* _WHAT IS NEEDED_
Restate word for word the lines in the listing below, starting at the line containing "Image resolution: width=1288" and ending at the line containing "Given: Open the News section", both included; leave out the rest.
**********
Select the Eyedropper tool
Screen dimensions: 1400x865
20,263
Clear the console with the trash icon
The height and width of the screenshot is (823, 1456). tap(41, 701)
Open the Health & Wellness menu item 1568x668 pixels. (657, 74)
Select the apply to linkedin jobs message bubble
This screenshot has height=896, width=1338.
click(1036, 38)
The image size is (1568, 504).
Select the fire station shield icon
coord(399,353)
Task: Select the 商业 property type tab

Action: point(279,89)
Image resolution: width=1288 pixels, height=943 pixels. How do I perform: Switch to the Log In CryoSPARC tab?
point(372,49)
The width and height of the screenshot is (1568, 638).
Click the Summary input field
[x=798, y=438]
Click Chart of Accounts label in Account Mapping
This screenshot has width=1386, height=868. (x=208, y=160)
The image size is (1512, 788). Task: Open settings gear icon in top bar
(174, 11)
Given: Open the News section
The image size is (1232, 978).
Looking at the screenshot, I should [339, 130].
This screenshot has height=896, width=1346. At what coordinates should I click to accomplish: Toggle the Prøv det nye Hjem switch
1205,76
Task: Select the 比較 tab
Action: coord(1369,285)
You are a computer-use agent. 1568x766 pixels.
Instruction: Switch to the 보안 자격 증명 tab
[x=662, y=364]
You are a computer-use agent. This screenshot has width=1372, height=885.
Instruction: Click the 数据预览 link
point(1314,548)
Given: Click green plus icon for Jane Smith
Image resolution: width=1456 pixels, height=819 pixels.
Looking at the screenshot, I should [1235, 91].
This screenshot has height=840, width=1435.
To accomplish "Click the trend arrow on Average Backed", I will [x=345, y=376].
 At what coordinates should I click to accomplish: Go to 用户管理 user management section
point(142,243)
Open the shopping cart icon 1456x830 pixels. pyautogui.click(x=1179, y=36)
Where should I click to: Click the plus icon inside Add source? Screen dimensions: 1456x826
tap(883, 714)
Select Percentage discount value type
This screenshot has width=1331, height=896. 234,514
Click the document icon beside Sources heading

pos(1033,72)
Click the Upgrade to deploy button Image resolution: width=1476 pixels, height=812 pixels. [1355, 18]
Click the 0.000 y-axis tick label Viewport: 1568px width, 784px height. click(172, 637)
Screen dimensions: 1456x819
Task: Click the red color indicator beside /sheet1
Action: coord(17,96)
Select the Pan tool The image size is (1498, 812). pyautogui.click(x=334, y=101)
**********
* _COMPLETED EXERCISE_
Image resolution: width=1288 pixels, height=943 pixels. How do I perform: Switch to the Log In CryoSPARC tab?
point(372,49)
The width and height of the screenshot is (1568, 638).
Click the Summary input field
[x=798, y=438]
Click Chart of Accounts label in Account Mapping
This screenshot has width=1386, height=868. (x=208, y=160)
The image size is (1512, 788). Task: Open settings gear icon in top bar
(174, 11)
Given: Open the News section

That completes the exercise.